寄稿/千葉港湾事務所 副所長 中村 健

寄稿/千葉港湾事務所 副所長 中村 健

関東圏の工業発展に寄与する千葉港

―― 千葉中央地区複合一貫輸送ターミナルの整備を推進

 

国土交通省 関東地方整備局
千葉港湾事務所 副所長 中村 健

 

千葉港

 

私たち関東地方整備局千葉港湾事務所は、千葉県内の港湾整備事業及び港湾海岸整備事業を担当しています。現在、直轄事業は、「千葉港」において実施しています。

千葉港は、東京湾の北東部に位置し、市川市から袖ケ浦市までの延長約133kmの海岸線と、面積約2万4,800haに及ぶ港湾区域を有する国際拠点港湾です。同港の背後地では石油化学工業・鉄鋼業等企業が立地し、基幹産業の原材料の供給拠点となっています。また、火力発電所やガス工場等が立地し、首都圏で消費されるエネルギーの供給拠点としての役割も担っています。取扱貨物は臨海部立地企業の原材料、製品、完成自動車などが主体となっています。

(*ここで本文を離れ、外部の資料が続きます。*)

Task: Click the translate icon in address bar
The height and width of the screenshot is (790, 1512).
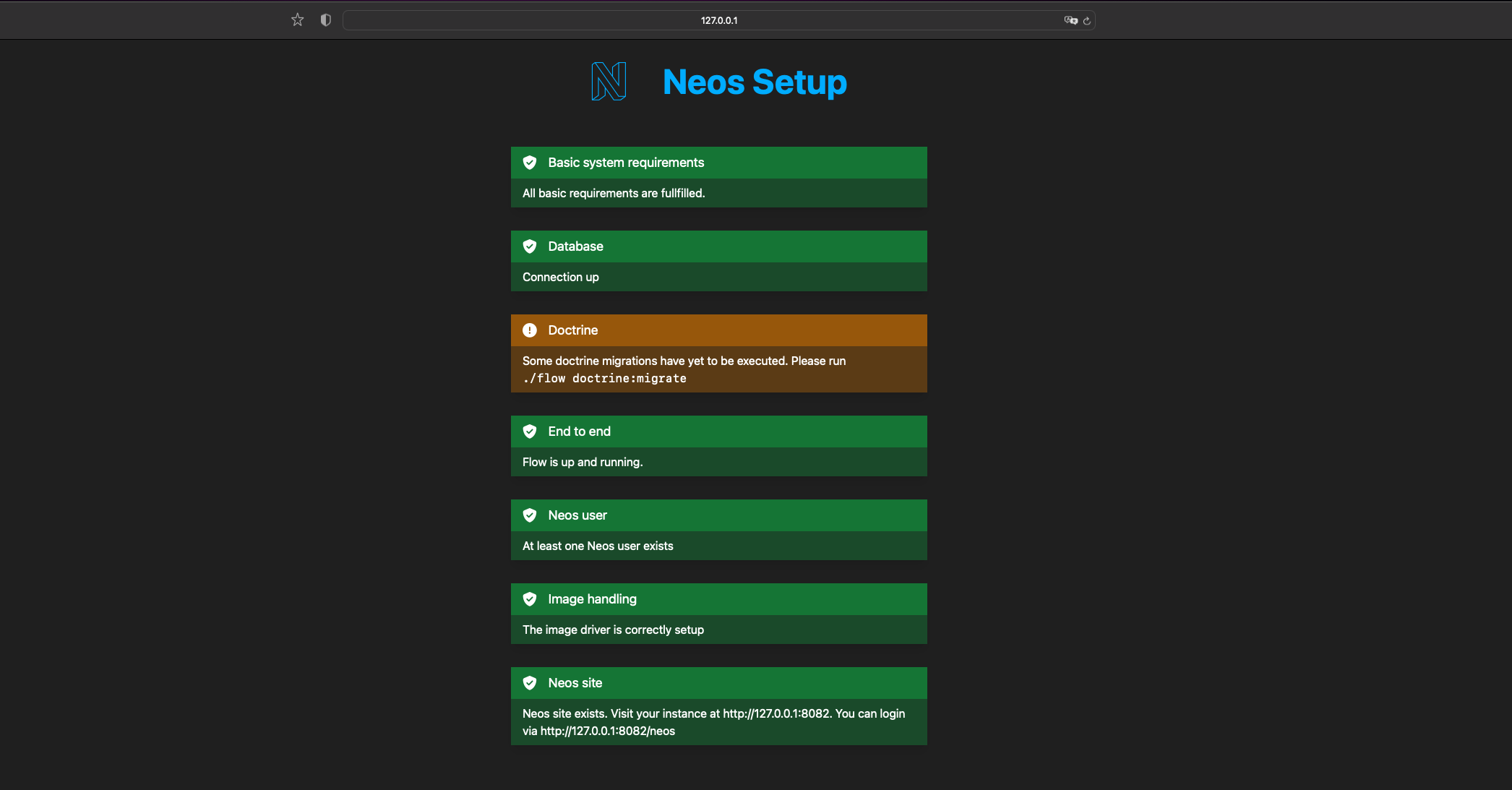Action: pyautogui.click(x=1070, y=20)
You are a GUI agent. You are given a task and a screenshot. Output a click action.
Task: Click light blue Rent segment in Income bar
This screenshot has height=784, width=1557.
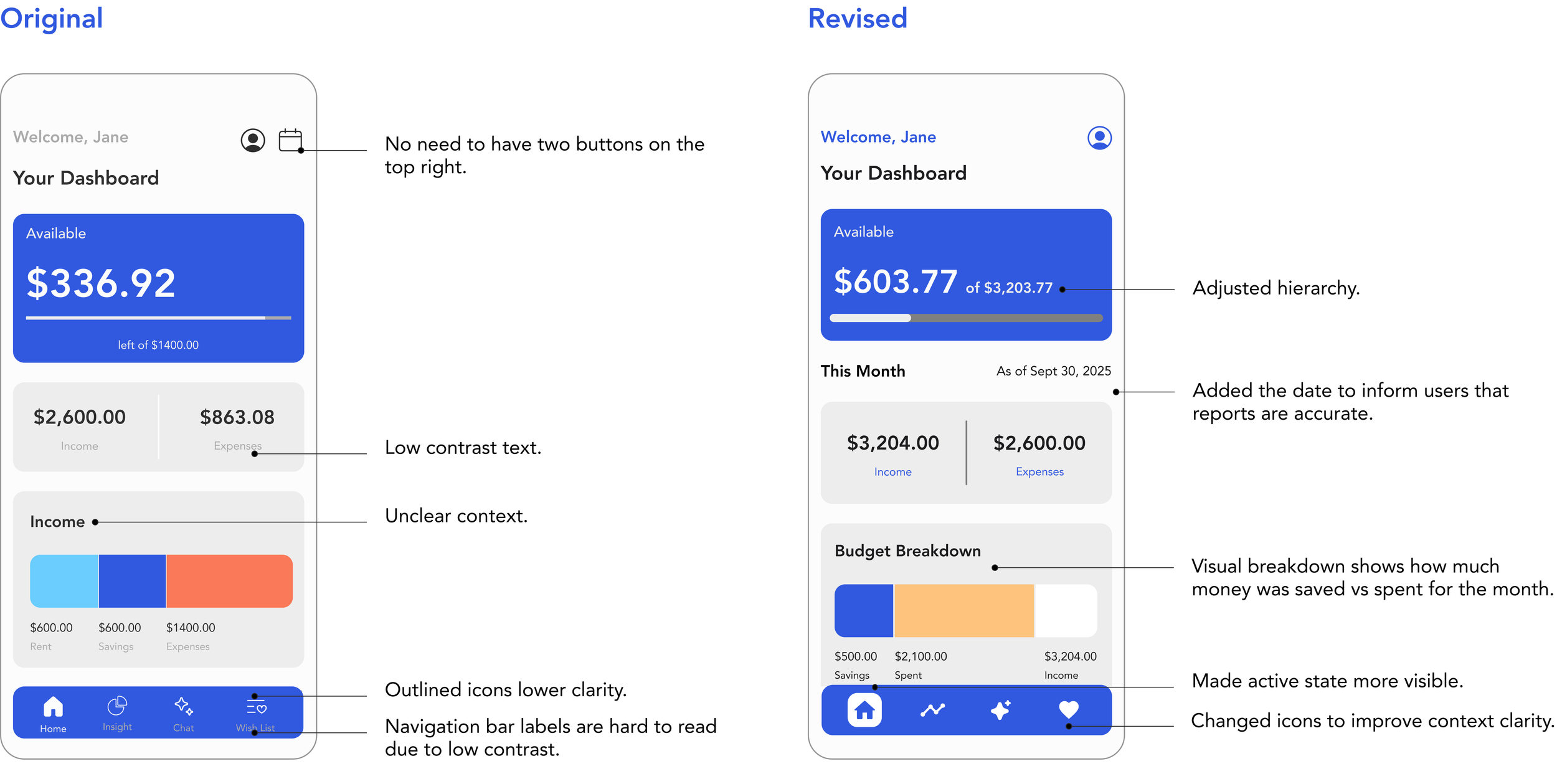tap(64, 580)
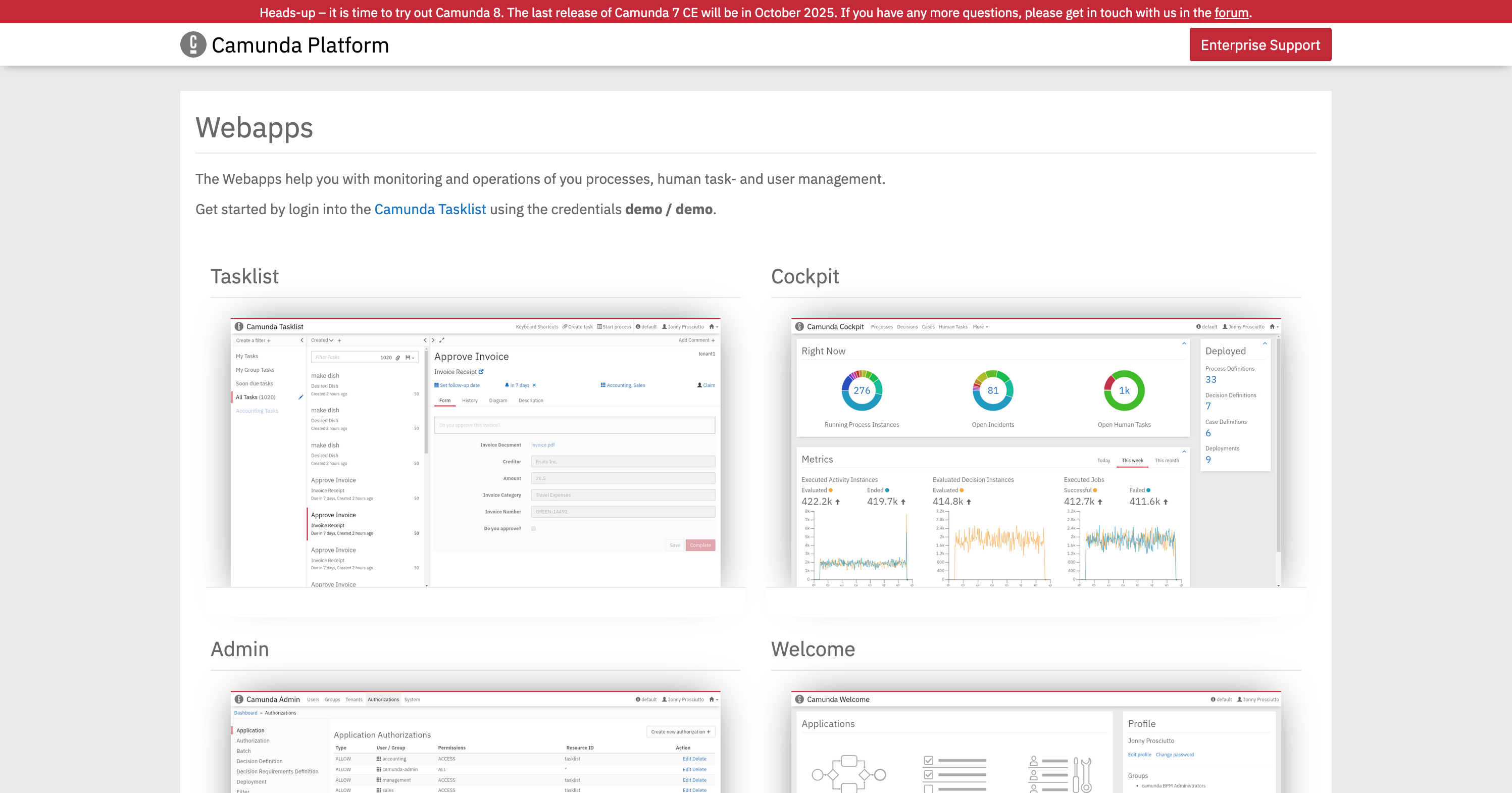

令和2年の千葉港全域に係る利用状況は、入港船舶が約4.6万隻、海上出入貨物量が1.3億トンであり、このうち外航船は約0.4万隻、外国貿易貨物量は0.8億トンとなっています。

外国貿易貨物の主なものは、原油、LNG(液化天然ガス)、石油製品(ガソリン、軽油、液化石油ガス他)、鉄鉱石等であり、輸入貨物が外貿貨物量の約90%を占めています。また、国内移出入貨物の主なものは化学工業品等であり、移出が約55%となっています。

海上出入貨物量のうち公共埠頭での取扱量は0.1億トン(完成自動車、鋼材、砂利・砂、金属くず等)。専用埠頭における取扱貨物量が1.2億トンで全体の92%を占めており、工業港としての色彩の強い港湾といえます。

千葉港の港湾計画(H30.11 改訂)

また、人工海浜や親水公園・緑地等が整備され、海洋性レクリエーションの場として港湾就業者や地域住民をはじめ広く一般の方に利用されています。

現在着手している整備事業のうち、千葉中央地区の複合一貫輸送ターミナル整備事業について紹介します。

千葉港千葉中央地区は、我が国の自動車産業、製造業(化学工業等)及び製紙業の海上輸送網の拠点となっており、内航RORO船により輸送される貨物需要の増加を受けて、輸送船の大型化への対応が必要となっています。

このため、貨物需要の増大に伴う内航RORO船の大型化に対応するとともに、大規模地震に対する耐震性能を有する複合一貫輸送ターミナルを千葉中央地区(出洲ふ頭D岸壁)に整備しています。

令和2年度より事業化され、令和4年度は、岸壁の本体工等を実施する予定です。

本事業における期待できる事業効果としては、
・大型船による輸送効率化が図られ、地域産業の競争力強化に貢献
・ 積載できるトレーラーシャーシが増えることによるドライバー不足等への対応
・ 大規模災害時の経済活動の維持、安全・安心の確保
・ 海上輸送へのシフトの進展により、カーボンニュートラルへ貢献
などがあげられます。

早期供用に向けて、鋭意整備を進めてまいります。